_Task objective_
Exact reproduction required: the lines below from the line with "Toggle bookmark on the Плотва сибирская card" to the line with "has height=444, width=628.", both ends included, and no others.

[Recorded data]

[Start of section]

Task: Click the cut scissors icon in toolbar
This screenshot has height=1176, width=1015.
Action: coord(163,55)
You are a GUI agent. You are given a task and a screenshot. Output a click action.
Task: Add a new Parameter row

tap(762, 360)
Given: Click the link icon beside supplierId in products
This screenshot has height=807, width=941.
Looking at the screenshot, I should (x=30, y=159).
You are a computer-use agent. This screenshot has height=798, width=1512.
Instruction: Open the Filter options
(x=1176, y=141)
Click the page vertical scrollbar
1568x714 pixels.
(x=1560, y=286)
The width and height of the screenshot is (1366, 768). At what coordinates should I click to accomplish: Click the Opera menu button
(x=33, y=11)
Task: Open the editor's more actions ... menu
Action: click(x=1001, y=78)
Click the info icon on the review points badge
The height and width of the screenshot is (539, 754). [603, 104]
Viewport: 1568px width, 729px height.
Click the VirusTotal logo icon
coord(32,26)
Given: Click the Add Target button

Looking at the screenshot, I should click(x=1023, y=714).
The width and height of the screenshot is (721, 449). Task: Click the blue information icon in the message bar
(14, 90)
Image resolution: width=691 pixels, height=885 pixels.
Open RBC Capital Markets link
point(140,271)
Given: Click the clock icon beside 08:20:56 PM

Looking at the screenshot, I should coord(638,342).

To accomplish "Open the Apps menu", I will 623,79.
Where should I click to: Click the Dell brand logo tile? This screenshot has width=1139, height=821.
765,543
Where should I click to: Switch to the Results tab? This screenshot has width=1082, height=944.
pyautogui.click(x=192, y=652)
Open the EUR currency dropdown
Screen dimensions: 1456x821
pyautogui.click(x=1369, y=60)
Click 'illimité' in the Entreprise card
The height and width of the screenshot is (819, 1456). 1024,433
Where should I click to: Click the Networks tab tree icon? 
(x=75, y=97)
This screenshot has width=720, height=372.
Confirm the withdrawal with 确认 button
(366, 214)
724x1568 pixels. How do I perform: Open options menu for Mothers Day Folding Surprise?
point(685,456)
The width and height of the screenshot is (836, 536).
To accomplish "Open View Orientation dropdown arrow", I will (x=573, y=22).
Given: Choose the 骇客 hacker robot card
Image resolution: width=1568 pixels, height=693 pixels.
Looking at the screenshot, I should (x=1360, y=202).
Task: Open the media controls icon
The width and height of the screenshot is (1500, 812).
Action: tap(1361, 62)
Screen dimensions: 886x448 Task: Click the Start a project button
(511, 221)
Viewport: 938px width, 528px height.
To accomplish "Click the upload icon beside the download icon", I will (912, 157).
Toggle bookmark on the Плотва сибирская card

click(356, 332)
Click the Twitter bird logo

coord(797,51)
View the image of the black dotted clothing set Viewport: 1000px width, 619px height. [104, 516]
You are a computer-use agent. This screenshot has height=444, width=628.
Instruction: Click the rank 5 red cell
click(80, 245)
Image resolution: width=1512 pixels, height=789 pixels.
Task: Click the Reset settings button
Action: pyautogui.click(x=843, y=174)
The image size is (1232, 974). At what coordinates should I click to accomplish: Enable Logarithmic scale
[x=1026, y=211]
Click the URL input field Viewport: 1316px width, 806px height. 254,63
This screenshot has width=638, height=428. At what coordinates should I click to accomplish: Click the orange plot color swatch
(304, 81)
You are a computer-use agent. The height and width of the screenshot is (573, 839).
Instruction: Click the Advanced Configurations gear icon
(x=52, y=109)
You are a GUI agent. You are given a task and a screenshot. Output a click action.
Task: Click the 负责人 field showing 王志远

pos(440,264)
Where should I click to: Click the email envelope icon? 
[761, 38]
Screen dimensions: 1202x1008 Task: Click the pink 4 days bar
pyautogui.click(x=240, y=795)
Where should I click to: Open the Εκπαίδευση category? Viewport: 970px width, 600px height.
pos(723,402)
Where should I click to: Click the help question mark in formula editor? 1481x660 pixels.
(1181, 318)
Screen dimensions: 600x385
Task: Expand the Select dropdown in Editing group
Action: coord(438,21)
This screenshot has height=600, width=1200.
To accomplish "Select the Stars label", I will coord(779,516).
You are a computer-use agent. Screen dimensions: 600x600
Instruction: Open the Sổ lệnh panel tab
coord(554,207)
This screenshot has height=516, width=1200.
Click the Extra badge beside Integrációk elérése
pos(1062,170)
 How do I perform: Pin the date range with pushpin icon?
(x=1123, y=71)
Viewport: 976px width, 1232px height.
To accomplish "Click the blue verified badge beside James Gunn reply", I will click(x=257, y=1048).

[End of section]

_Completed task_
Toggle bookmark on the Плотва сибирская card

click(356, 332)
Click the Twitter bird logo

coord(797,51)
View the image of the black dotted clothing set Viewport: 1000px width, 619px height. [104, 516]
You are a computer-use agent. This screenshot has height=444, width=628.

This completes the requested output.